SimpleCognitiveMemory Documentation
The SimpleCognitiveMemory is a lightweight class designed to simplify the management of memory for AI systems, particularly when interacting with LLMs. It handles message storage, automatic pruning of old messages, preservation of important prompts, and optional removal of images to optimize token usage.
Key Features
- Capacity Management: Automatically discards older messages when capacity is exceeded.
- Preservation of Crucial Messages: Allows preservation of initial messages, such as LLM instructions or initial prompts.
- Image Pruning: Optionally removes images from messages to reduce the number of tokens and lower memory usage.
Initializing
You can create an instance of SimpleCognitiveMemory
by specifying:
- capacity
: The maximum number of messages to store (default is 5).
- keep_images
: Whether to keep image URLs in messages (default is True
).
- preserve
: A list of messages to be preserved and never pruned (e.g., initial instructions).
from cognition_layer.memory.simple import SimpleCognitiveMemory
memory = SimpleCognitiveMemory(capacity=10, keep_images=False)
Preserving Important Messages
To ensure that critical messages like initial prompts or instructions are never discarded, use the preserve
parameter:
from cognition_layer.memory.simple import SimpleCognitiveMemory
from langchain_core.messages import SystemMessage
initial_instructions = [SystemMessage(content="Follow these rules strictly. [...]")]
memory = SimpleCognitiveMemory(capacity=10, preserve=initial_instructions)
Note: The total number of preserved messages cannot exceed the specified capacity.
Updating Memory with New Messages
To add new messages to the memory:
from langchain_core.messages import HumanMessage
new_messages = [HumanMessage(content="What is the weather today?")]
memory.update(new_messages)
Older messages will be automatically removed when the capacity limit is reached.
Removing Images Automatically
If you want to minimize the token cost by removing images from the memory buffer, set keep_images
to False
during initialization:
memory = SimpleCognitiveMemory(capacity=10, keep_images=False)
Alternatively, you can prune images from the messages manually using the utility function:
from cognition_layer.memory.simple import prune_images_from_messages
prune_images_from_messages(memory.messages)
Retrieving Messages
Access the current state of memory using the messages
property. This will include both preserved and regular messages:
all_messages = memory.messages
Example Usage
from cognition_layer.memory.simple import SimpleCognitiveMemory
from langchain_core.messages import SystemMessage, AIMessage, HumanMessage
# Initialize memory with capacity and preserved instructions
instructions = [SystemMessage(content="You are a helpful assistant.")]
memory = SimpleCognitiveMemory(capacity=5, preserve=instructions, keep_images=False)
# Update memory with new messages
memory.update([AIMessage(content="Hello, how can I assist you today?")])

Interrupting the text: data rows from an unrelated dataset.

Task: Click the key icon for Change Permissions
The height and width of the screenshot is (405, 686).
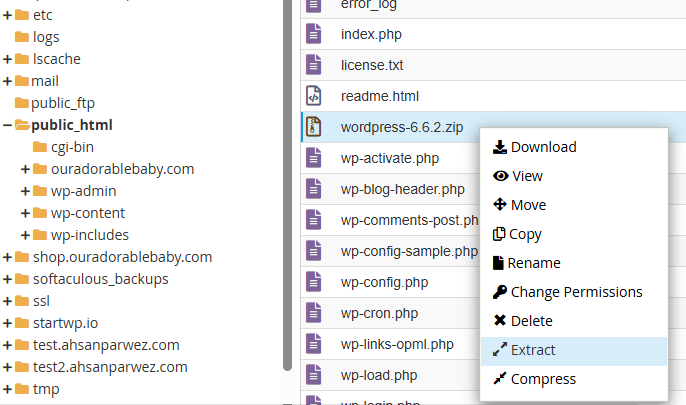Action: [499, 292]
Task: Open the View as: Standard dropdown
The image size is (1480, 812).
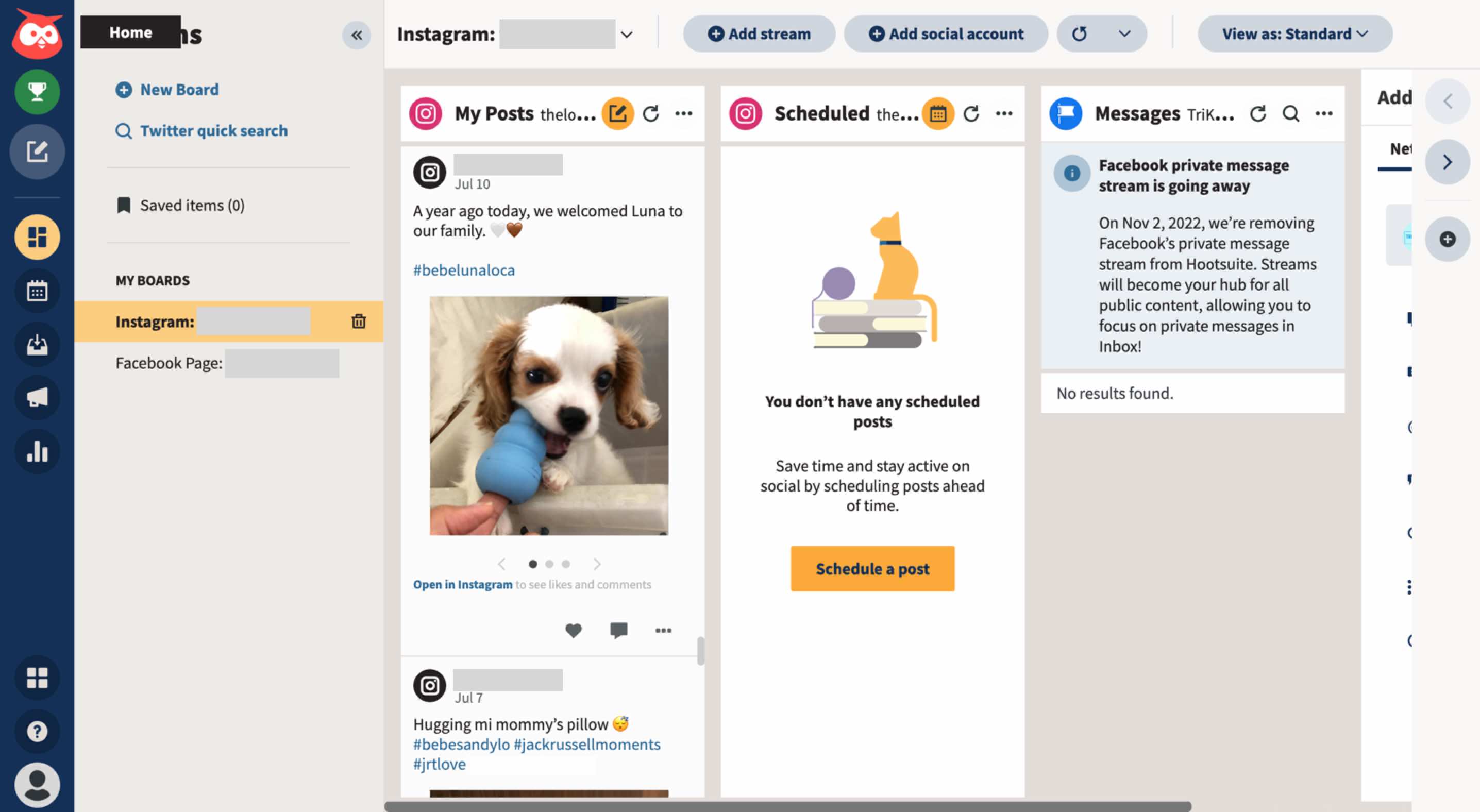Action: click(x=1294, y=34)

memory.update([HumanMessage(content="What's the weather today?")])
# Retrieve all stored messages
for msg in memory.messages:
print(msg.content)
Conclusion
The SimpleCognitiveMemory
class simplifies memory handling for LLMs by:
- Automatically managing capacity and removing old messages.
- Preserving crucial prompts or instructions.
- Optionally reducing memory cost by removing images.
This makes it ideal for efficient and scalable LLM-based applications where memory management and token optimization are critical.